生徒たちが考えている内容はこうだ。開発するお土産は、カプセとヒュンテと呼ばれるブータン王国の伝統料理だ。カプセはクッキーのような食感で、お客さんが来た時のおもてなしとして出される。ヒュンテは、餃子に近く、特別な日に出されるという。
どちらの料理も家庭料理なので、ホームステイを受け入れている農家へ新たな負担を掛けずに、収入増へつなげられると主張した。8月15日に渡航し、プランの実現性を検討する予定だ。3年後をめどに商品化を目指す。
生徒たちがブータンと出合ったのは、授業がきっかけ。同校には、グローバル人材を育成するための、「グローバルシティズンシップ講座」がある。この講座は、公益社団法人日本環境教育フォーラム(JEEF)と共同で開いており、昨年夏に同国を訪れた。そのときに、同国で起きている若者の就職難について問題意識を持った。帰国後、生徒たちでこの問題を解決しようと考え、お土産を開発することに決めた。
定期試験などをこなしながら、話し合いを続けて企画をまとめた。ネックだった同国への渡航費は、クラウドファンディングに挑戦した。最終日直前に目標金額の165万円が集まった。今後は、JEEFの協力を得ながら、商品開発へ取り組む。
今回、生徒たちがフルッタフルッタを訪ねたのは、マーケティングを学ぶため。

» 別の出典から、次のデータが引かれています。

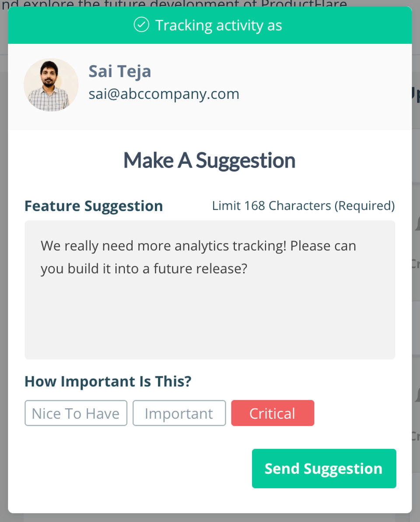Viewport: 420px width, 522px height.
Task: Click the How Important Is This? label
Action: 108,381
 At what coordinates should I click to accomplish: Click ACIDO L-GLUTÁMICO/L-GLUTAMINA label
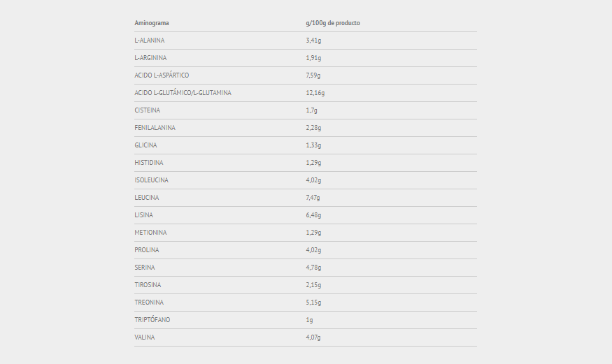pos(183,93)

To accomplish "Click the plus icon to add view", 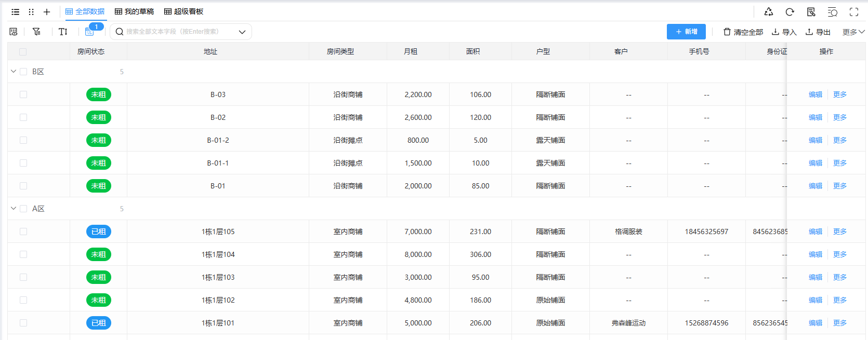I will tap(47, 11).
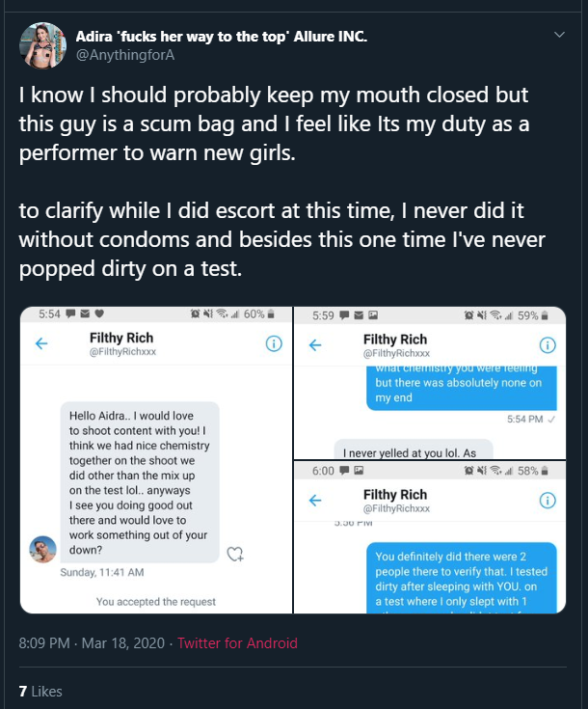Tap back arrow in the 6:00 screenshot

pos(314,500)
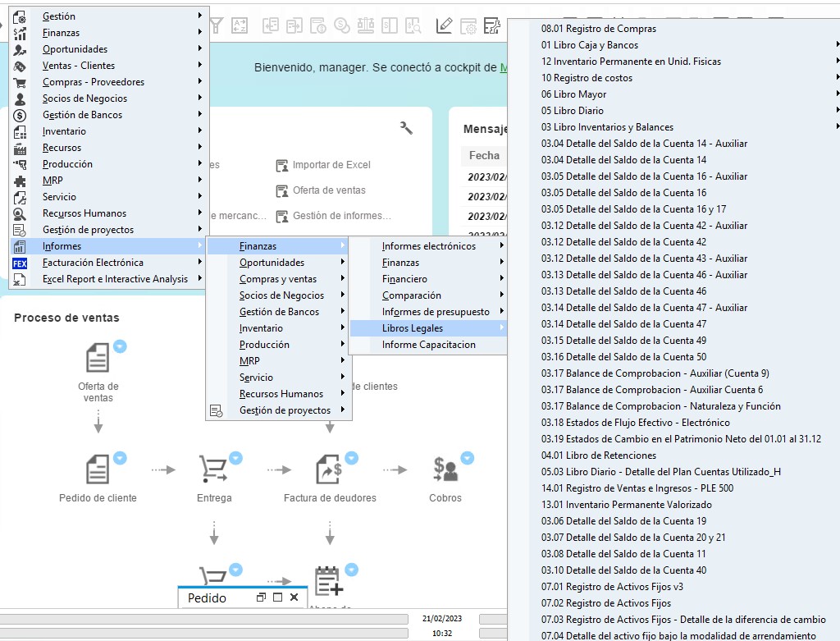This screenshot has height=641, width=840.
Task: Expand the blue dropdown on Pedido de cliente
Action: coord(121,458)
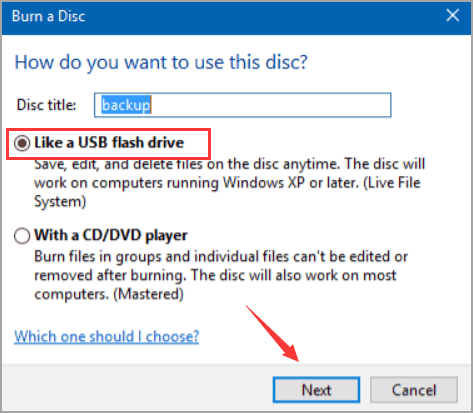
Task: Click the '(Mastered)' text in CD/DVD description
Action: [x=149, y=295]
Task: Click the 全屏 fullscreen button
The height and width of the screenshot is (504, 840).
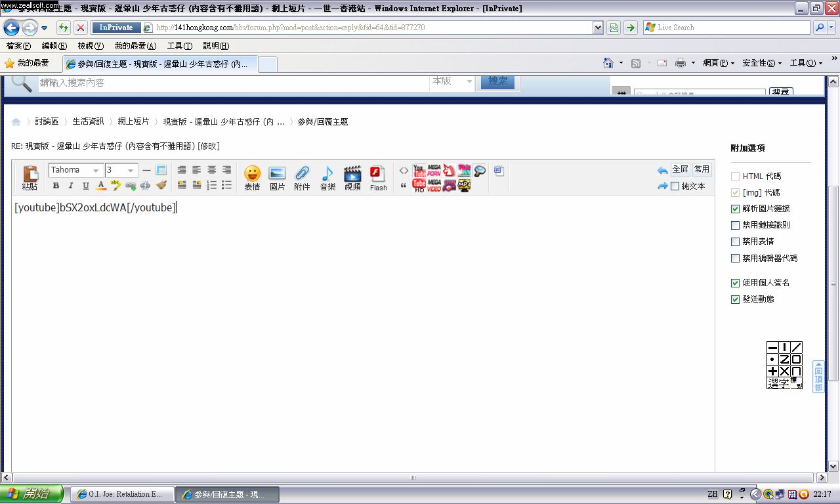Action: click(680, 169)
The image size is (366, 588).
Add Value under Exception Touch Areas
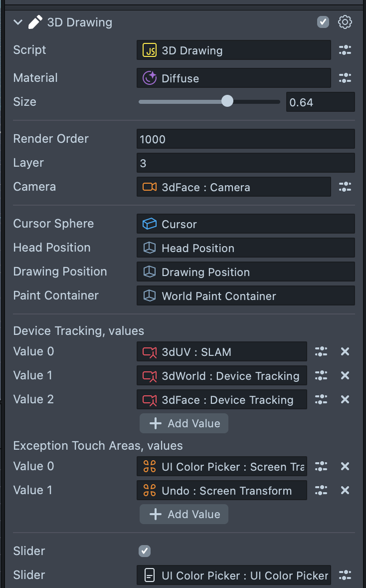tap(184, 514)
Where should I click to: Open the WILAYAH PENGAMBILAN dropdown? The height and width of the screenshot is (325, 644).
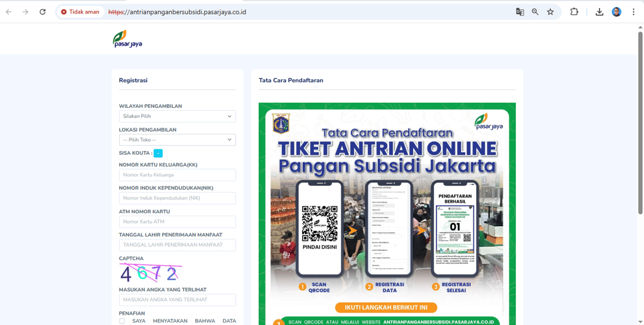pyautogui.click(x=177, y=116)
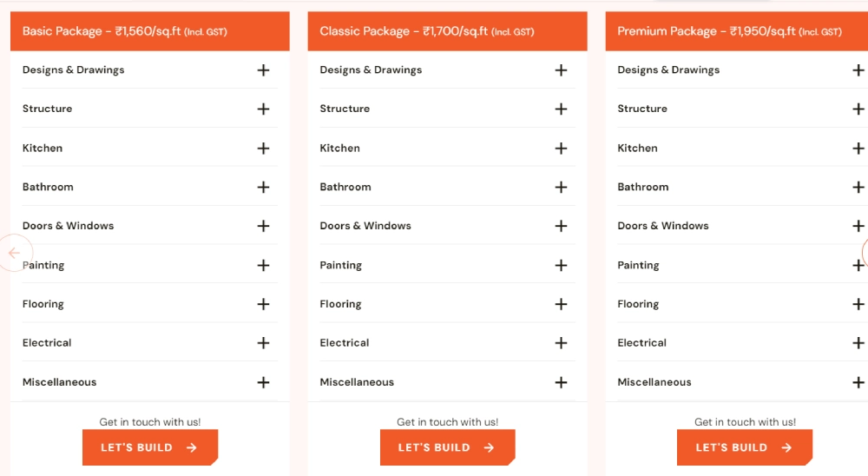
Task: Click plus icon beside Painting in Classic Package
Action: (561, 266)
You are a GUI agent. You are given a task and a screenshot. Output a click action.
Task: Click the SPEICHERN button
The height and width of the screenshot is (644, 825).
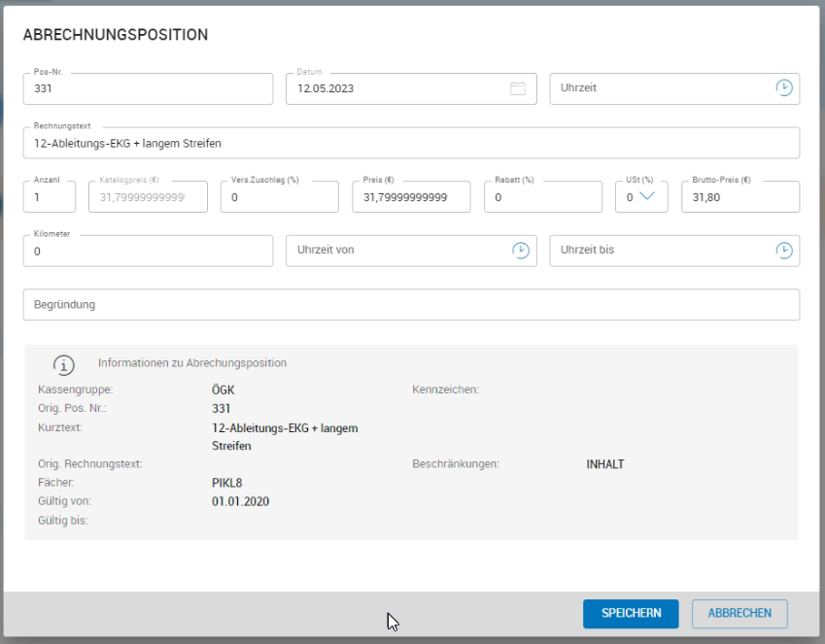tap(631, 613)
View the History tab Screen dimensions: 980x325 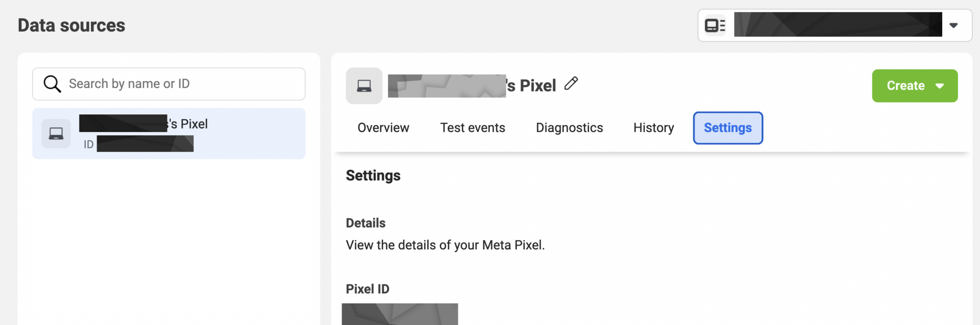coord(653,128)
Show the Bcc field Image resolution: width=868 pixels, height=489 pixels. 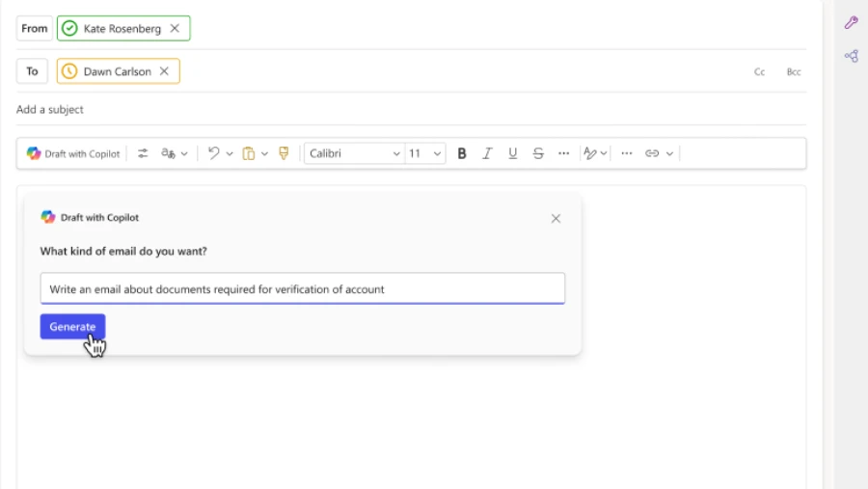794,72
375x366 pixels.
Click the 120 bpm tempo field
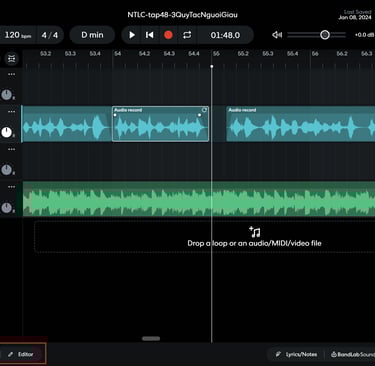click(x=18, y=35)
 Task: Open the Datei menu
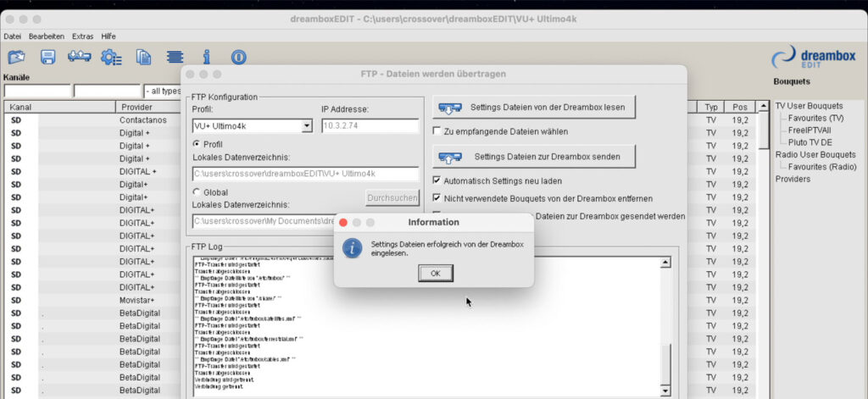(x=12, y=36)
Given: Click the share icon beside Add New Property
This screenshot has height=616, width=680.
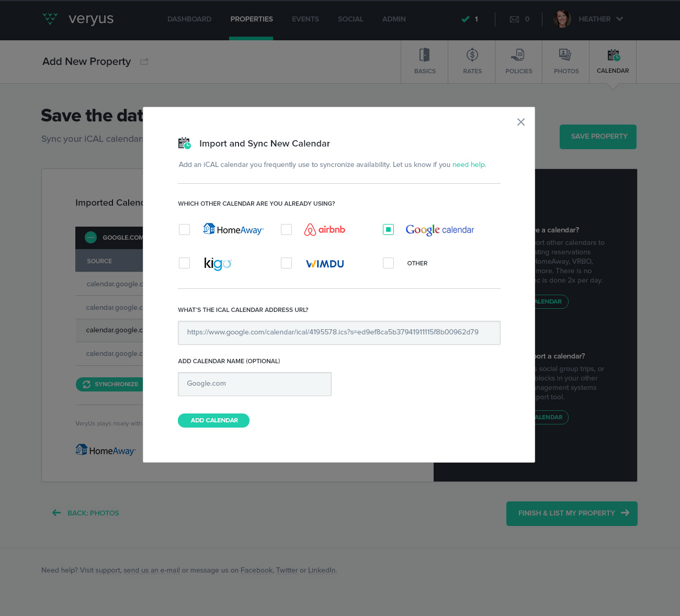Looking at the screenshot, I should [144, 62].
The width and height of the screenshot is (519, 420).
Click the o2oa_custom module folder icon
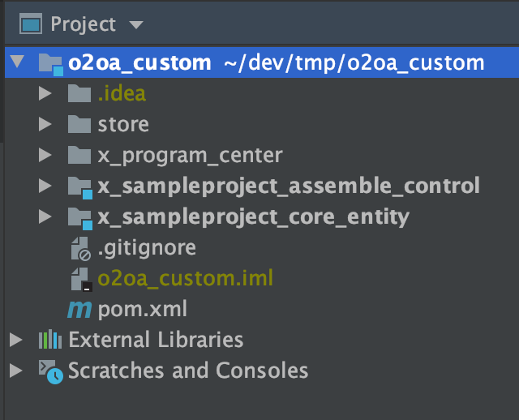pyautogui.click(x=50, y=65)
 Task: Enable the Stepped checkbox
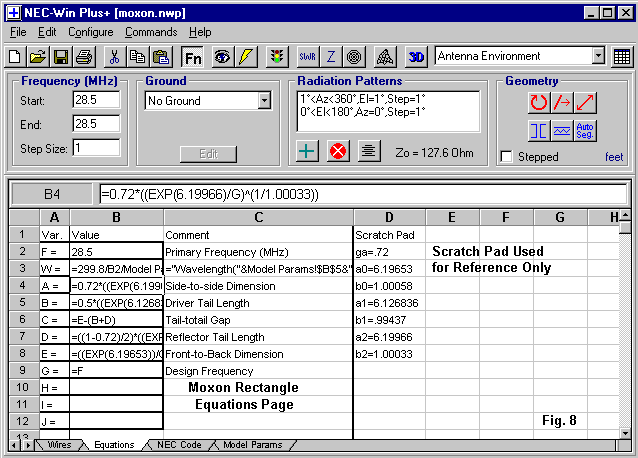point(507,157)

同社では、ブラジル・アマゾンで森林が蘇るアグロフォレストリ―という農業技術で作られたアサイーを使った商品などを販売している。
プレゼンを聞いた長澤社長は、「うちの商品もアマゾンの環境のために買ってくださいと伝えてもうまくはいかなかった。買ったものがエコになる仕組みにするべき」と断言した。同社では当初は、「環境に良い」という特性を伝えていた。街中で試飲してもらったが、独特なアサイーの食感に慣れていない消費者からは、辛辣なコメントをもらったこともあったという。
そこで、バナナと組み合わせて商品化した。バナナを選んだのは、「誰でも知っている味だから」(長澤社長)。認知度が低かったアサイーだが、バナナと組み合わせることで、受け入れられていった。
近年、流行っている「スーパーフード」の流れに乗ることを勧め、食材の中にスーパーフードの原料が入っていれば、「ブータンスーパーフード」として宣伝できると伝えた。
同国では食品のお土産が少ないことについては、ビジネスチャンスだと強調。さらに、「世界一幸せな国」というイメージがあるので、「現地特有の言葉を商品名にするのではなく、幸せをキーワードにしてみてはどうだろか」とネーミングについてもアドバイスした。
一方、課題として、生産する工場がないことと衛生面の問題を挙げた。「食品を扱うため、一般家庭で作ったものを販売できるのか、調べなくてはいけない。また、国によっては使用禁止の食材もある。食品を扱うリスクについては、大人たちと協力して対応してほしい」。
幸せの国ブータンで、生徒たちはどのようなお土産を作るのか、完成が楽しみである。